» WORK TO COMPLETE:
Check each line below for the word "Toggle". Then give only how many lines have it.

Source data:
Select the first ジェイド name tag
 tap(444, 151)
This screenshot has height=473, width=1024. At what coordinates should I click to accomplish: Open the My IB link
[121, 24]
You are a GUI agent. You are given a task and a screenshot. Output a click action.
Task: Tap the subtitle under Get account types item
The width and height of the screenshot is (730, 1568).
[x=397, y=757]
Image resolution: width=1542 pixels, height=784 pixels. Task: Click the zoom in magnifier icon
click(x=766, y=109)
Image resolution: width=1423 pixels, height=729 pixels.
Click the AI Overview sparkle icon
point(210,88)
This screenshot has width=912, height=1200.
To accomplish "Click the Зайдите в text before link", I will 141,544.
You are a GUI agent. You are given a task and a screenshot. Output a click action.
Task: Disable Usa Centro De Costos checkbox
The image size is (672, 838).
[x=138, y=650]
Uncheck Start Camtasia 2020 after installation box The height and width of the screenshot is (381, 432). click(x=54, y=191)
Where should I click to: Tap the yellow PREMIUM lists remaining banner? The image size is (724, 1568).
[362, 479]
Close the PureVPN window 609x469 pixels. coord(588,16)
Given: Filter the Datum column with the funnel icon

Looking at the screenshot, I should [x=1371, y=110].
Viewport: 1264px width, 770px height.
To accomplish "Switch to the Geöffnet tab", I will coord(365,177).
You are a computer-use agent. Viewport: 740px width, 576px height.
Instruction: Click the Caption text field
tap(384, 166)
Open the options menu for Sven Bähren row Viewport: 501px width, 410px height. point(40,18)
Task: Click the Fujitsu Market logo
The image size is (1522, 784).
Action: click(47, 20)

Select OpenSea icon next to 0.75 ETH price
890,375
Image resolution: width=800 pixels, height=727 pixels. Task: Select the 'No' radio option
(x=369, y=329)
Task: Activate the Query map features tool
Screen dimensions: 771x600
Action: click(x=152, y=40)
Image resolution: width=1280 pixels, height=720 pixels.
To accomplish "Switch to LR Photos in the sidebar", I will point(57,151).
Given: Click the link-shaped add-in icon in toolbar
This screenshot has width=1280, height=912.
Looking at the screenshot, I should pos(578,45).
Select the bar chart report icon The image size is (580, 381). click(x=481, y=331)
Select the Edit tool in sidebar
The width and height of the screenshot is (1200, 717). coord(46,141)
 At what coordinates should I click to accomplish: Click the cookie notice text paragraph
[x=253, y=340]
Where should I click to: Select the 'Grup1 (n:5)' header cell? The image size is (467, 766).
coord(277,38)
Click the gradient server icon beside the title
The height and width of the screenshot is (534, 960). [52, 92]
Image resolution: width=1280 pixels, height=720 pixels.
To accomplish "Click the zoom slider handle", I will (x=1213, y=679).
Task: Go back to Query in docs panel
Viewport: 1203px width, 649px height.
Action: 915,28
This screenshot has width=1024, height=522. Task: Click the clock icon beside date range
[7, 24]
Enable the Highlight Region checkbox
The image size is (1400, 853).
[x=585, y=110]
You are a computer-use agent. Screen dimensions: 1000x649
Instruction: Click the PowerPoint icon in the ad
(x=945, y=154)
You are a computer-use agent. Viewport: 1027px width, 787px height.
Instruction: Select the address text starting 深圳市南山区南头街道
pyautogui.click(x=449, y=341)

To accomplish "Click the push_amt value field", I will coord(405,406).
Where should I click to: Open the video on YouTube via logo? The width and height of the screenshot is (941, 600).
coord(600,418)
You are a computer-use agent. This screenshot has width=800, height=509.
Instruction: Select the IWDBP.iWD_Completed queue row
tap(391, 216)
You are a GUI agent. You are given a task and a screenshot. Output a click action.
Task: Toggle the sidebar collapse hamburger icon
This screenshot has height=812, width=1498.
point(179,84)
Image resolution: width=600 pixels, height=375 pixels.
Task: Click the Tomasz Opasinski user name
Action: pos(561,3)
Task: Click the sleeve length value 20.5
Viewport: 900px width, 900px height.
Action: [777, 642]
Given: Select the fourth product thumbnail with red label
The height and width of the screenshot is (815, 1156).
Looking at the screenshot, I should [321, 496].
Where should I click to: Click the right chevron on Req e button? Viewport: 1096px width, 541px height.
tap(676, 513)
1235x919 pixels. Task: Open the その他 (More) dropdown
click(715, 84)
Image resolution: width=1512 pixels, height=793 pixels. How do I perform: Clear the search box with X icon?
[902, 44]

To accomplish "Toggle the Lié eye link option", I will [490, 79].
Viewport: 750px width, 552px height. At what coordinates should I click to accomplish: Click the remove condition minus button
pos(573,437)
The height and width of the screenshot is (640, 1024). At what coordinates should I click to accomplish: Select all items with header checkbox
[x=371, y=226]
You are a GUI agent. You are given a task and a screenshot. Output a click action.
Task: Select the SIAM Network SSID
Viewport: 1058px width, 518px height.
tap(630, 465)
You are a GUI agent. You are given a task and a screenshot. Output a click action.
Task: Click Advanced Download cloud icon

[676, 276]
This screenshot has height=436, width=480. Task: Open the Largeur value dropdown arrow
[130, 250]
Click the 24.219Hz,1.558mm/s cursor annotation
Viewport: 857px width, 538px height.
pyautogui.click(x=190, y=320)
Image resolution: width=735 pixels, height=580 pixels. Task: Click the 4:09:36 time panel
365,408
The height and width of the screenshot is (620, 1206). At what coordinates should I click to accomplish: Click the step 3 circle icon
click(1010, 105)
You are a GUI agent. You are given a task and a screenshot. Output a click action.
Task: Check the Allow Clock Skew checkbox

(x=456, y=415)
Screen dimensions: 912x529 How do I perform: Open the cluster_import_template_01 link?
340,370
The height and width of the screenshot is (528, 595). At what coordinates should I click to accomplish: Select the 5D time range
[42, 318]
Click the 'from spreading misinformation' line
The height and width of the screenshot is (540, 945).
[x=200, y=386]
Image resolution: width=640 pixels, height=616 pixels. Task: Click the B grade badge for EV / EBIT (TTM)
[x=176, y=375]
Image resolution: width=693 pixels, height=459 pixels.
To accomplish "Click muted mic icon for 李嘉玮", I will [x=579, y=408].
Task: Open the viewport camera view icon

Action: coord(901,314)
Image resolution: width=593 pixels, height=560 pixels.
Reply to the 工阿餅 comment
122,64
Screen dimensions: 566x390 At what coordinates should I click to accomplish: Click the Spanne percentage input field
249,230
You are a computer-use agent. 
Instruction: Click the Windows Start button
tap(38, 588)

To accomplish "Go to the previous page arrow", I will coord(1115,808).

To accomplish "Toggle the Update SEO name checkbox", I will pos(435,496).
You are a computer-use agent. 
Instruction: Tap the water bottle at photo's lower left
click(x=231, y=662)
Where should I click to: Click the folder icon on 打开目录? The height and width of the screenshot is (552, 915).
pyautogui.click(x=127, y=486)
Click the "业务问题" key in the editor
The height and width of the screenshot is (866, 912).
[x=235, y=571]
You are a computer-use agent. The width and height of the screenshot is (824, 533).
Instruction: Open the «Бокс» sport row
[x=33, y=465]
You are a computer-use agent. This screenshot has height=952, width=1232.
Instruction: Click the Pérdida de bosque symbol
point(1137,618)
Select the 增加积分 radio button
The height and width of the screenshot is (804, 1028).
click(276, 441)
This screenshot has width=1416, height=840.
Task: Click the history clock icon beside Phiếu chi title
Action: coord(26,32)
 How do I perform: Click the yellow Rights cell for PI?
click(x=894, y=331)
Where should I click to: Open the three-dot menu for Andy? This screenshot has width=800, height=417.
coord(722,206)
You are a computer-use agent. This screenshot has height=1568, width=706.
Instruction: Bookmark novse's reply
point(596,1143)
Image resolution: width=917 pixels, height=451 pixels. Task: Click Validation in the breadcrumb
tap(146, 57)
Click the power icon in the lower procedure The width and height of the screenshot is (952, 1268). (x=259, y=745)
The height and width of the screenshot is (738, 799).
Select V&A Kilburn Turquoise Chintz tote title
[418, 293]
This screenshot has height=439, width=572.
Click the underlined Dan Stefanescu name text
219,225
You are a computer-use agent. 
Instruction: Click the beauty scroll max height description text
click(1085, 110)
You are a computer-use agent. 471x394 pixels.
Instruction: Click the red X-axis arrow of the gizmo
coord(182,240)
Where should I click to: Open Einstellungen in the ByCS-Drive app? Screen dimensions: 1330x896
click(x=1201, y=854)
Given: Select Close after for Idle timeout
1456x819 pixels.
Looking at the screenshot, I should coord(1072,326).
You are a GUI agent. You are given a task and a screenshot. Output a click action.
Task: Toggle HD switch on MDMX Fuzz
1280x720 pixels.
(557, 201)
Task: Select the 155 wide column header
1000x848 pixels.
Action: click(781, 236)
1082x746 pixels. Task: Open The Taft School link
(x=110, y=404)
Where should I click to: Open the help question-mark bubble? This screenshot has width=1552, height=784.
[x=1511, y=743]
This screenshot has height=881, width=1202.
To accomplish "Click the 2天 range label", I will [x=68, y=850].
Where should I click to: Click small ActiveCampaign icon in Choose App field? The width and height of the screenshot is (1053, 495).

» EXERCISE RESULT:
4